# Why hate the razor?



## jimbocz (Jun 5, 2015)

I've had a duo temp for a few months now and I'm really starting to appreciate the razor. I tested it today by doing my usual filling and tamping and razoring of the portafilter, then weighed how much coffee was in the portafilter. 16g, which seems to be just right.

I'm sure it would be more accurate to weigh every shot, but I'm not gonna do that. It's just not practical for me.

The downside is that you do waste a bit of coffee.

Am I the only one?


----------



## DoubleShot (Apr 23, 2014)

Majority on here weigh dose in, extraction out. It eliminates one variable whilst trying to achieve consistent results time after time.


----------



## Mrboots2u (May 10, 2013)

Weighing a pf with Brewster scales takes seconds- it's less practical making inconsistent shots and not understanding why...


----------



## risky (May 11, 2015)

I weigh 17g of beans into my grinder. I get 17g +/- 0.1g out. Weighing the output I guarantee is quicker than faffing with the razor, plus there is no coffee wastage, plus it is accurate.


----------



## jlarkin (Apr 26, 2015)

I'm interested, what makes you say it's not practical for you?


----------



## jimbocz (Jun 5, 2015)

@jlarkin: It's just another step that takes time and faffing about. As has been pointed out, the razor takes time as well, for me the difference is that I don't have scales that are handy enough to mess with every time I make a coffee, even when I am rushing to work.

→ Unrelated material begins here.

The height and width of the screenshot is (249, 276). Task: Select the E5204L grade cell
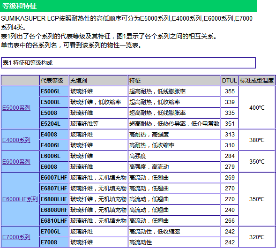(x=54, y=124)
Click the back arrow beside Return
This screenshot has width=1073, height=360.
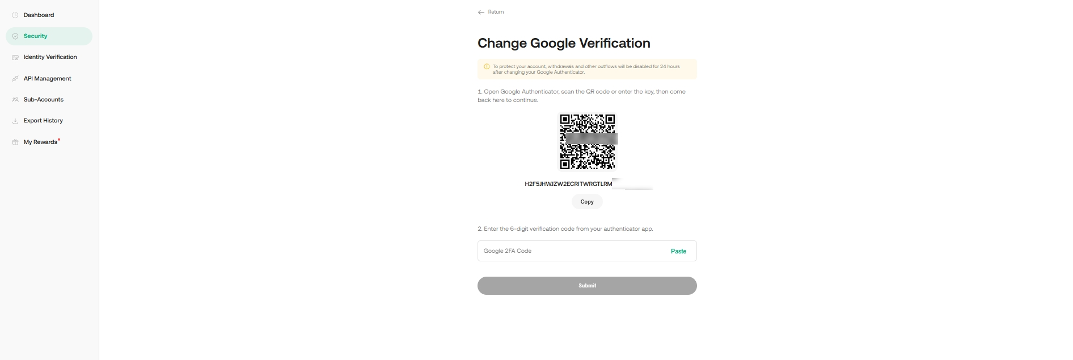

I have no doubt that a lot of people like to weigh and I'm not arguing against that. Just saying that the razor seems to work for me as a handy way to get the right amount of coffee in there. That seems to be what it's made for and it does it.

Granted, it only works if you want 16 grams


----------



## garydyke1 (Mar 9, 2011)

jimbocz said:


> @jlarkin: It's just another step that takes time and faffing about. As has been pointed out, the razor takes time as well, for me the difference is that I don't have scales that are handy enough to mess with every time I make a coffee, even when I am rushing to work.
> 
> I have no doubt that a lot of people like to weigh and I'm not arguing against that. Just saying that the razor seems to work for me as a handy way to get the right amount of coffee in there. That seems to be what it's made for and it does it.
> 
> Granted, it only works if you want 16 grams


It wont always be 16g though. Even with the same coffee.


----------



## Mrboots2u (May 10, 2013)

@jimbocz so when you weighed the coffee in the pf was it with a 0.1g scale and a 1g scale Do you weigh out also or eyeball a shot by volume?

If your eyeballing a shot then weighing in on its own probably won't of of huge benefit to you .

Do what works for you . But consistency comes ( for me at least anyways )when all the parts and variables are consistent . I can't eyeball in and out to any degree that will allow me to make tasty coffee all the time


----------